A common reason for short tenure is a run of a bad managers. If you’ve had a few bad bosses in a row, you may have had to bounce around to find a boss who isn’t terrible. This is a bit more tricky: you generally want to try to avoid badmouthing anyone – even if they deserve it – during an interview. But if you leave it out entirely, it’ll potentially make it look like you’re the one with the problem. The solution here is to be honest, but not too specific. Say something like, “I unfortunately had a a series of managers who were hard to work with, and ended up needing to leave to find a better fit.” If your interviewer wants details – some will – I’d avoid talking about any specific manager, but instead talk about the general patterns (too much micromanagement? too little communication?) and what you’ll be looking for in a new manager to avoid repeating the situation.

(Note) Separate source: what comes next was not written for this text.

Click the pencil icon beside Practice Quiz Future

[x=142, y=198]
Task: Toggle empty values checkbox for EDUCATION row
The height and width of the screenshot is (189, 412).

Another common reason for job-hopping is to speed-run salary increases. Early in a career, job-hopping is often the quickest way to increase your salary over a short period. (I’ll have more to say about this in a future piece I’m working on, about the intersection of job tenure and seniority.)

This is another situation where you should be honest, but diplomatic. To be honest, I’d absolutely be delighted if a candidate said “oh yeah, I’m speed running my salary” – but some managers would find that off-putting. It’d be risky, so I’m not sure I can recommend it. Instead, you might try something a bit more neutral like “I kept finding that I was having trouble getting raises and promotions, and that often I had to move jobs to get to the next level.”

Finally: what if the explanation is actually something not all that great? What if you’ve been fired a few times for behavioral reasons, or because you’d been unable to do the job, or something that’s on the “red flags” list above?

You’ve got to start by figuring out and fixing the underlying problem. You’ll need to be brutally honest with yourself about the aspects of your behavior that are making you hard to work with. Why have you been behaving like this? What steps can you take to change that behavior? I strongly suggest working through this with a mentor, career coach, or therapist.

If you don’t do this, nothing you do in the interview will help. You might be able to lie or obfuscate your way into another job offer, but the long odds are that you’ll repeat your behavior at the new job, and end up getting fired there, too.

If you have done the work, though, you can address the behavior directly when asked. You have to be honest – if you lie and get found out, you’re screwed. The move is to straightforwardly acknowledge that you were the common thread, own your past behavior, and describe what you’ve done to fix it. This might sound something like:

I had a real problem with procrastination – I kept being super-late with my work, or not getting it done at all. That led to me getting fired a few times. Since then, I’ve worked with a therapist to identify what’s going on with that procrastination, and they’ve helped me come up with a couple of coping strategies that seem to be working. I’ve learned that when I break my work down into smaller chunks I can get started much more easily, and I’ve worked through my reluctance to ask for help when I get stuck. I’m confidant that with some continued support from this therapist I’ll be able to not fall into this pattern again.

This might not work: managers might be reasonably suspicious that you’re just talking a good game and haven’t actually made enough progress to fix the issue. But it’s your best shot.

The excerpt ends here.